When designing a new home and planning to age in place, it’s important to consider whether the home will be one floor or two. If it’s two, Randall Omoto, a kitchen and bath designer and certified aging-in-place specialist at Homeowners Design Center, recommends putting the kitchen, a full bathroom and a bedroom — or a room that can be converted into a bedroom later — on the first floor. That way, if a family member needs to remain on one level, they have all the necessities for everyday life accessible.
A home’s flooring should be free of trip hazards, like thresholds between rooms. Consider using the same flooring throughout rooms.
Natascha Roblee of Pacific American Lumber recommends wood flooring for aging in place. It’s flat and durable enough to withstand wear from walkers, wheelchairs and canes, but relatively soft as compared to porcelain or stone. “It’s softer on your feet and back when you walk, and if you happen to slip and fall, it will hurt but it won’t be as great of an impact as falling on concrete, stone or porcelain,” she says.
Get Out — and In
Accessibility in and out of the home is crucial for aging in place to prevent being homebound. If you live in a single-family home, consider having a ramp installed. It doesn’t have to lead to the front door, a telltale sign that kupuna live there, points out Maile Shimabukuro-Pascual of Results Design + Planning and Results Construction. Instead, consider a ramp to the side door, or directly into a bedroom entry, which can be helpful for ambulatory care, in case of emergency. Within the home, hallways and doorways at least 36 inches wide help with accessibility and make the home feel more open. “It looks very luxurious, but in the future, should they need assistance walking or getting through the space, it’s still wide enough where it can accommodate two people,” says Shimabukuro-Pascual.

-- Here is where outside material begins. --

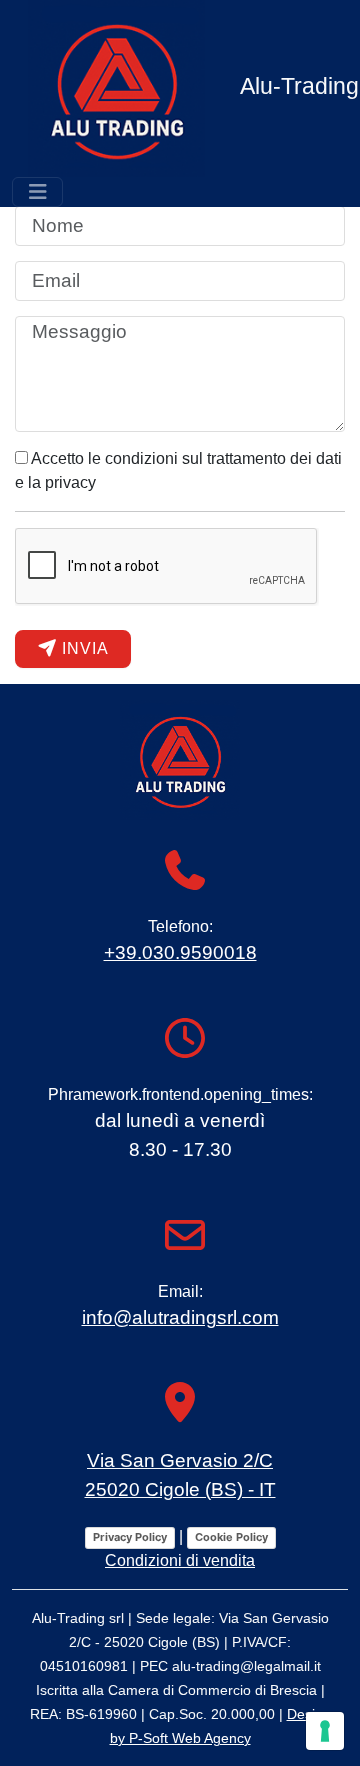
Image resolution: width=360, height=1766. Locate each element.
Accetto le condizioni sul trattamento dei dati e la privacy (178, 470)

The bathroom is one of the most important places to make aging-in-place modifications, from installing blocking behind the walls for grab bars to low-curb or curbless oversized showers. Results Design + Planning and Results Construction designed and built this master bath’s oversize shower with a built-in seat and detachable shower head.
Recipe for Success
This kitchen designed by Homeowners Design Center has an appliance lift, a useful universal design feature that is also beneficial for aging in place.
Accessibility and safety in the kitchen are essential to aging in place. Cabinetry should be easily accessible and equipped with drawers and conveniences like appliance lifts. Cooktops can also be designed to be lowered, wall ovens can be designed at chest level and microwaves can be tucked into lower or base cabinets.
Designers and builders with a certified aging-in-place specialist (CAPS) designation are trained on home modifications for aging in place.